判旨
実在しない多数の者を装い、配給所の係員を欺罔して主食配給名下に米を交付させた行為は、刑法246条の詐欺罪を構成する。被告人が主張する当時の特殊な事情があったとしても、虚偽の事実に基づき公的な配給制度から物資を騙取する行為は正当な行為とは認められない。
問題の所在(論点)
実在しない架空の人物の名義を利用して配給物資を交付させた行為について、詐欺罪が成立するか。また、当時の食糧事情等の背景により当該行為の正当性が認められ、違法性が阻却されるか。
規範
詐欺罪(刑法246条1項)が成立するためには、①欺罔行為、②相手方の錯誤、③錯誤に基づく交付行為、④財物の移転が必要である。また、形式的に犯罪構成要件に該当する場合であっても、社会観念上正当とされる特段の事情がない限り、違法性は阻却されない。
重要事実
飯場を経営する被告人が、実際には存在しない71名(Aら)が実在し、主食の配給を受ける権利があるかのように装った。東京都B配給所の係員に対し、この虚偽の事実を告げて欺罔し、主食米換算で合計3891.988kgを交付させ、これを騙取した。被告人側は、当時の社会情勢等の事情から当該行為は正当なものであると主張した。
あてはめ
被告人は、実在しない71名があたかも存在するかのように装っており、これは配給担当者に対し、交付の判断の基礎となる重要な事実を偽る「欺罔行為」にあたる。この欺罔により係員は錯誤に陥り、本来交付すべきでない主食米を交付しているため、財物の移転も認められる。被告人が主張する諸事情(飯場経営上の困窮等)を考慮しても、架空名義を用いた組織的な騙取行為が社会的に正当な業務や緊急避難的行為として許容される余地はなく、違法性は阻却されない。
結論
被告人の行為は詐欺罪の構成要件をすべて満たし、正当な所為とは認められないため、詐欺罪が成立する。
実務上の射程
本判決は、終戦直後の混乱期における食糧配給制度をめぐる事案であるが、現代においても、補助金や給付金の申請において実在しない人物や権利を捏造して公的機関から財物を交付させる行為が詐欺罪を構成することを確認する際の基礎となる。
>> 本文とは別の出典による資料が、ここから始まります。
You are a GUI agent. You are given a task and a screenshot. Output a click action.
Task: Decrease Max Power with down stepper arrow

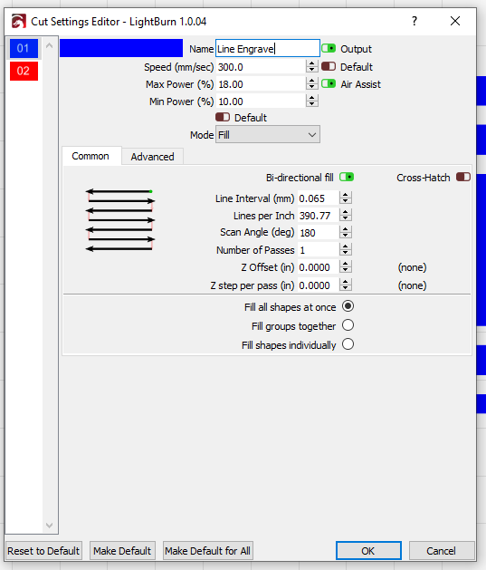[x=311, y=87]
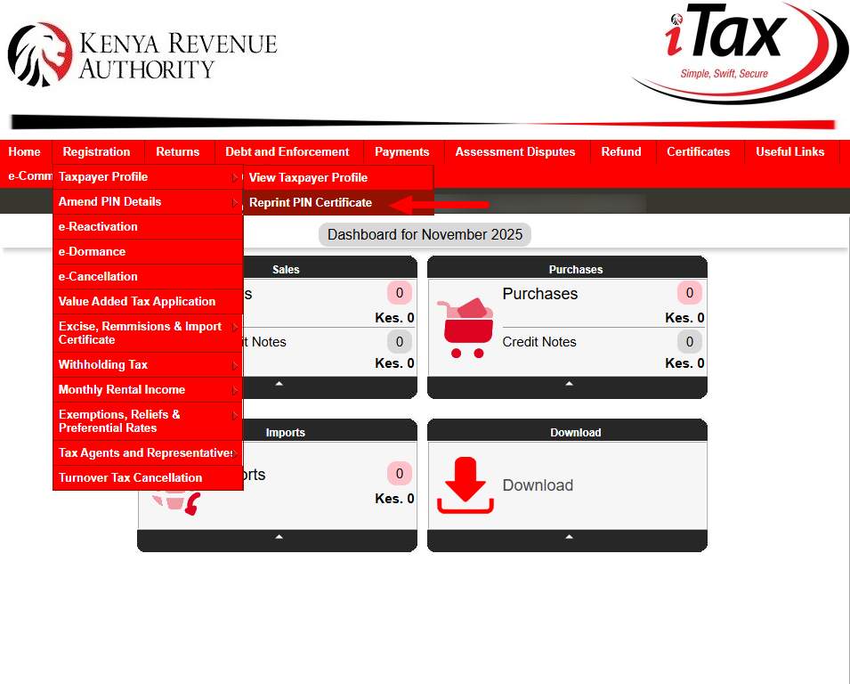Select View Taxpayer Profile submenu item

pos(308,177)
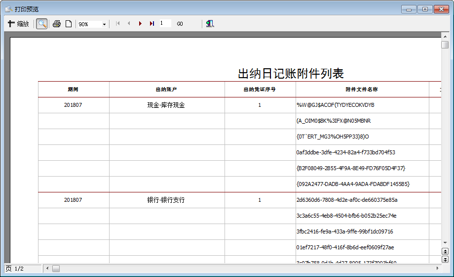The height and width of the screenshot is (277, 454).
Task: Print the report using the printer icon
Action: coord(57,24)
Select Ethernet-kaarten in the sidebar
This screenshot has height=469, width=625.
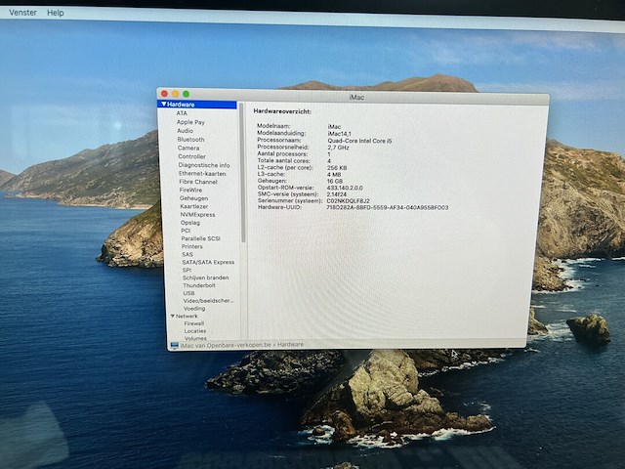point(202,174)
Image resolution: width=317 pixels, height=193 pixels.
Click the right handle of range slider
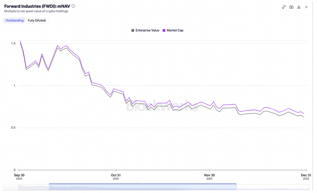pos(236,187)
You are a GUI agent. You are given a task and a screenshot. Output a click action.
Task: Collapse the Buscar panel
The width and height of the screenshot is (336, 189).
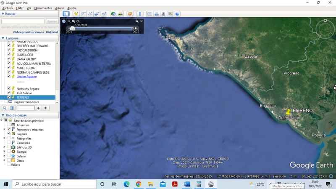pyautogui.click(x=3, y=14)
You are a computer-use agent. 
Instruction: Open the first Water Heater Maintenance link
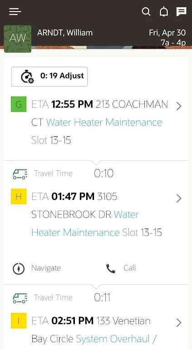pyautogui.click(x=104, y=122)
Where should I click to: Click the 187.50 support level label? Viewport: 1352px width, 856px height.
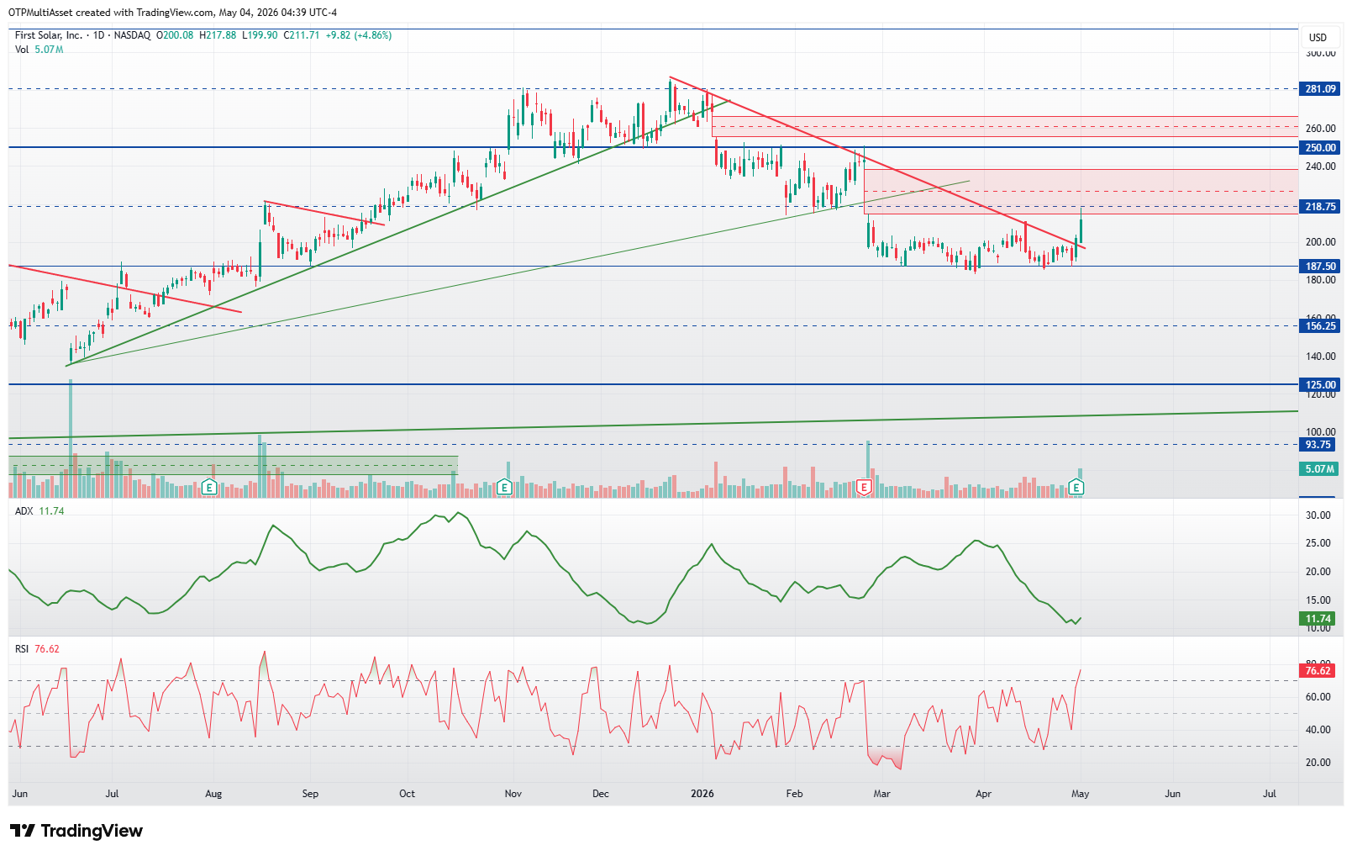click(x=1320, y=267)
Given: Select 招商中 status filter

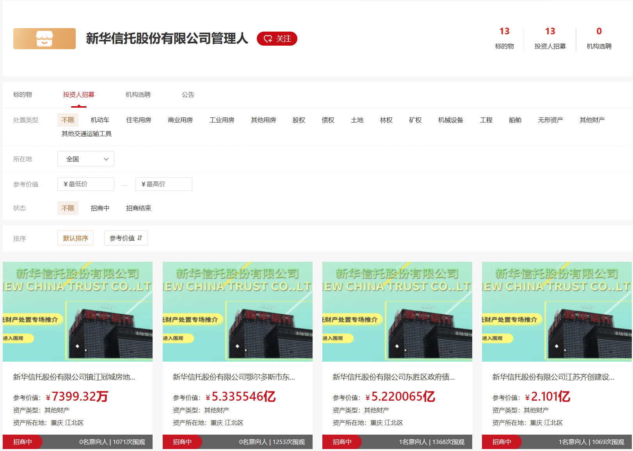Looking at the screenshot, I should [100, 208].
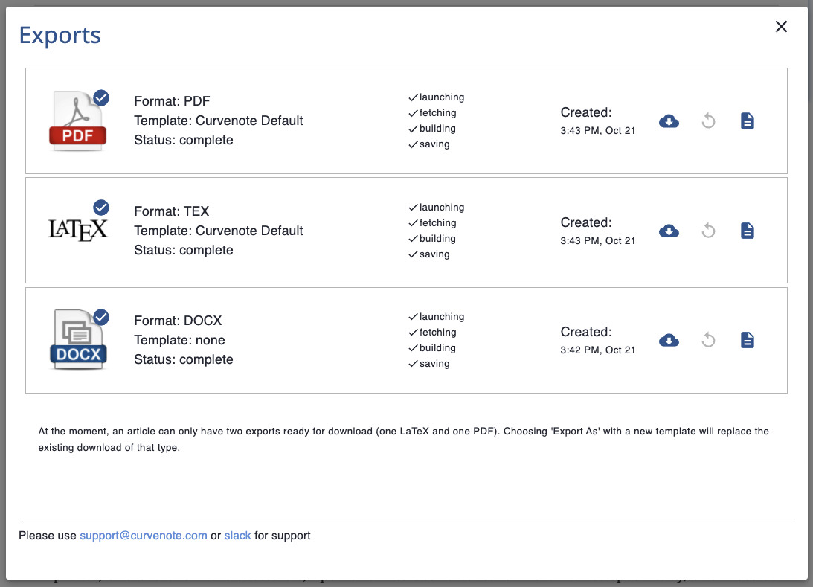Click the 'launching' checkmark in TEX row
This screenshot has width=813, height=587.
(x=411, y=207)
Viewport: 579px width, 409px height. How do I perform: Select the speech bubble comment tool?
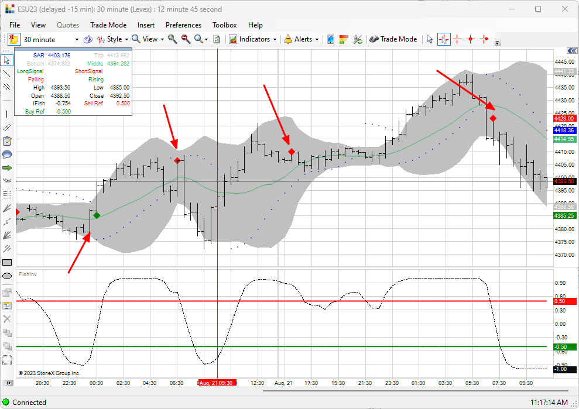click(7, 154)
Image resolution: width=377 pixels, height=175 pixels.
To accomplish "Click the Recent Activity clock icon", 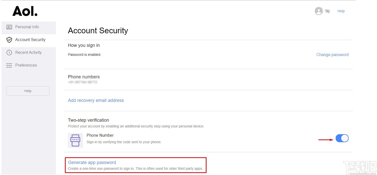I will [9, 53].
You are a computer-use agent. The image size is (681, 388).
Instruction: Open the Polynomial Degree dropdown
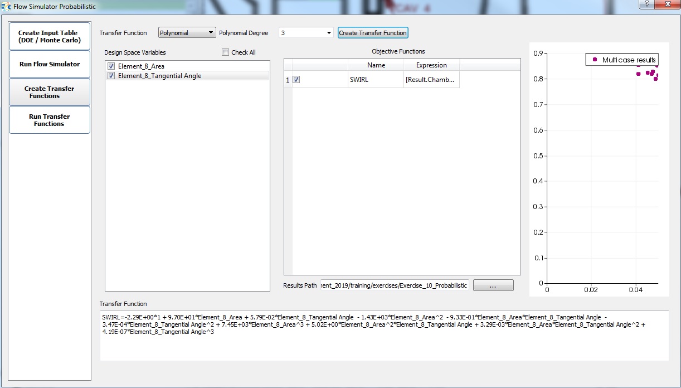click(305, 33)
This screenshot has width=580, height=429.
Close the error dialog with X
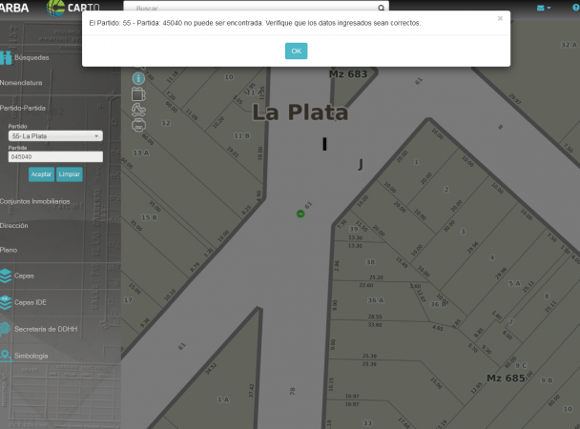[500, 18]
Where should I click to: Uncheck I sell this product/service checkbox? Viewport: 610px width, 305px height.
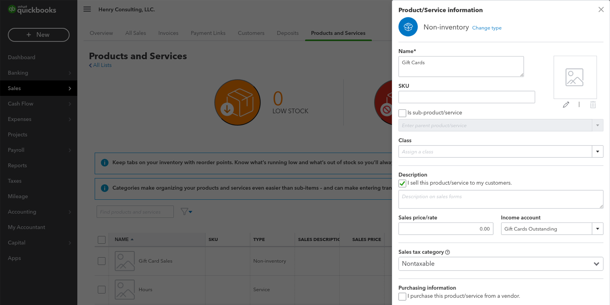tap(402, 183)
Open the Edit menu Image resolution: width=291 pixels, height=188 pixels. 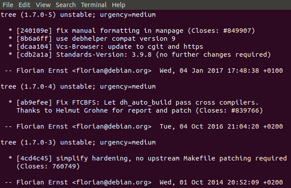tap(25, 5)
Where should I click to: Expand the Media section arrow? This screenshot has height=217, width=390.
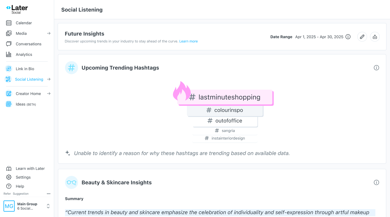49,33
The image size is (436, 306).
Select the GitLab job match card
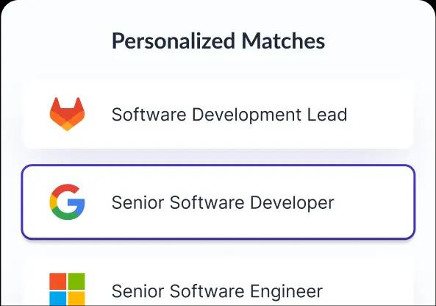(x=218, y=114)
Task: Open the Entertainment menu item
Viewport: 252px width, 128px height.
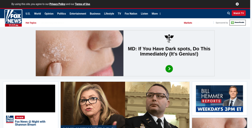Action: (x=78, y=14)
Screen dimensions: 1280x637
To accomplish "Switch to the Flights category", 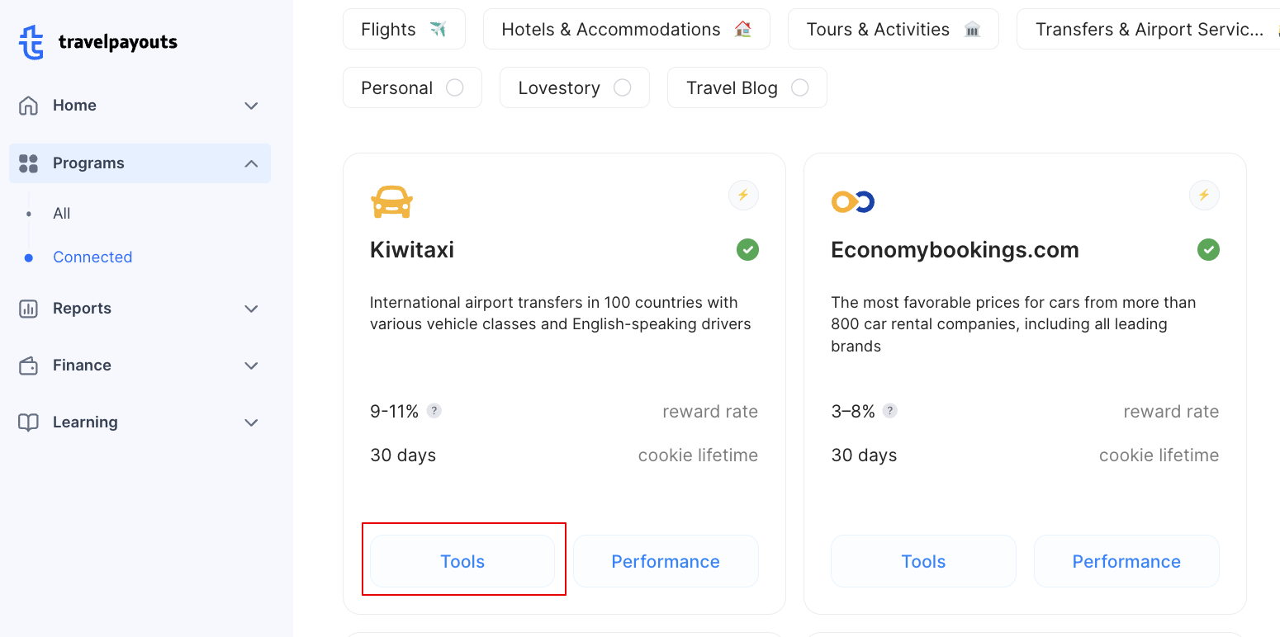I will 404,28.
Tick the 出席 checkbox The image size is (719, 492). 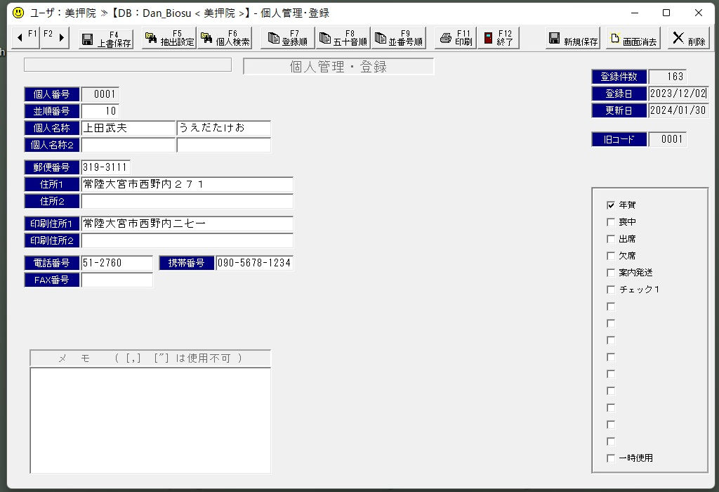611,239
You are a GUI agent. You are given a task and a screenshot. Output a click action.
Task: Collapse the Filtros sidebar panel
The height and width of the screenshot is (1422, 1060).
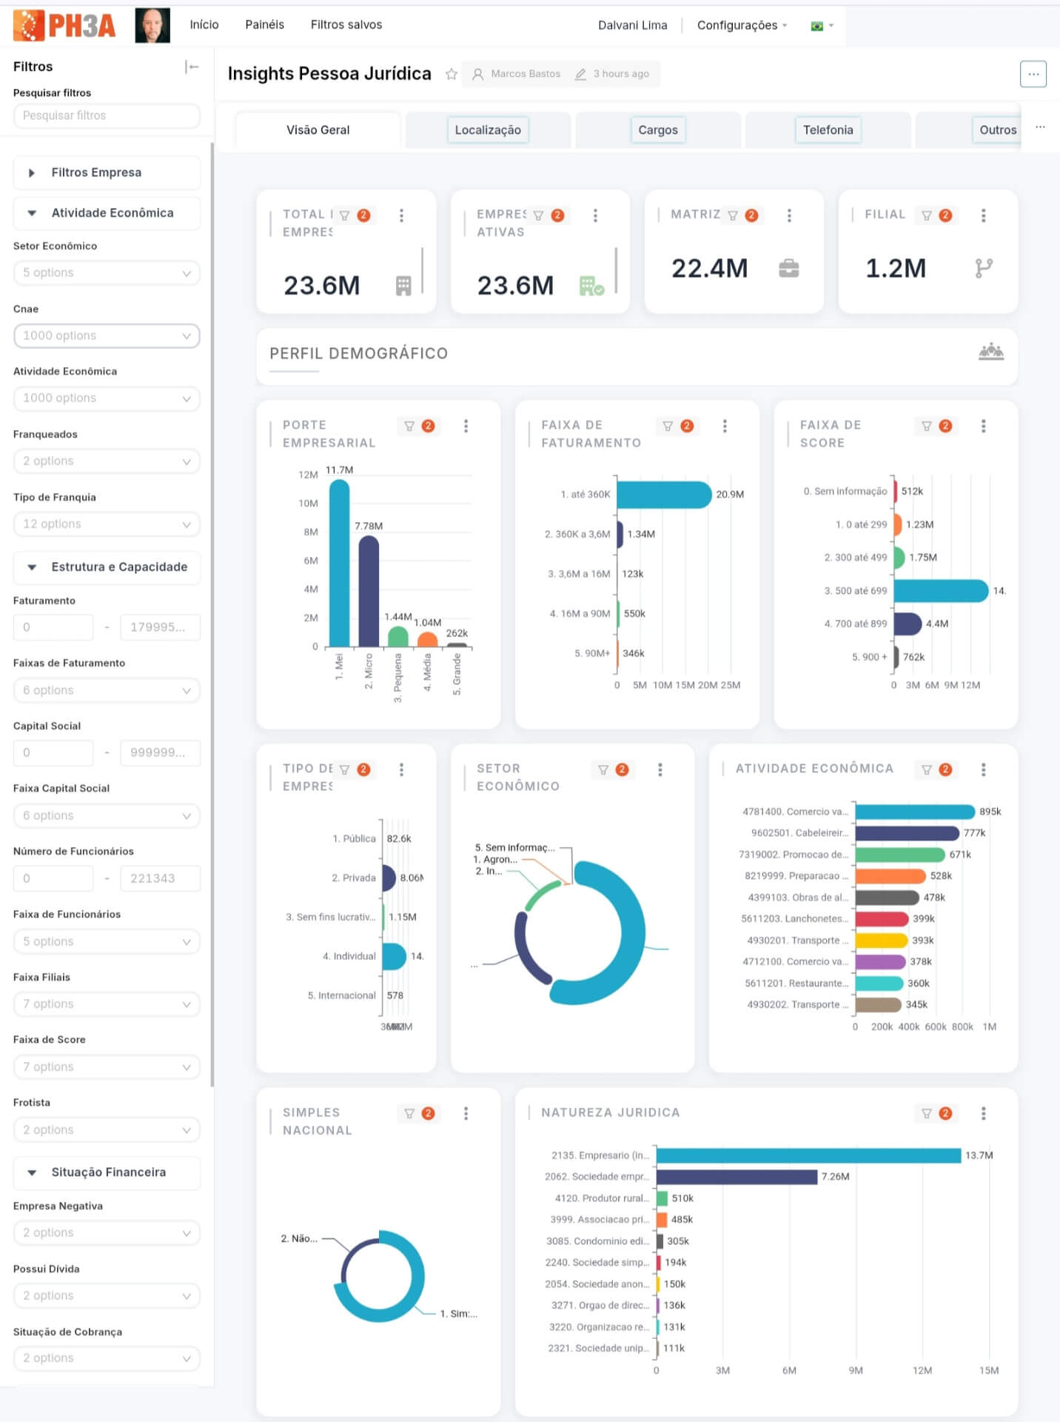point(192,67)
また、動機に同情すべき点がある等の主観的事情があったとしても、客観的な欺罔行為の違法性が容易に阻却されないことを示す事例として活用できる。
事件番号: 昭和24(れ)2535 / 裁判年月日: 昭和25年2月24日 / 結論: 棄却
架空人名義の主要食糧配給通帳をその名義人が實在するもののように装い配給所にて提出して主要食糧の配給を受けたときは詐欺罪が成立し食糧緊急措置令第一〇條本文の適用はない。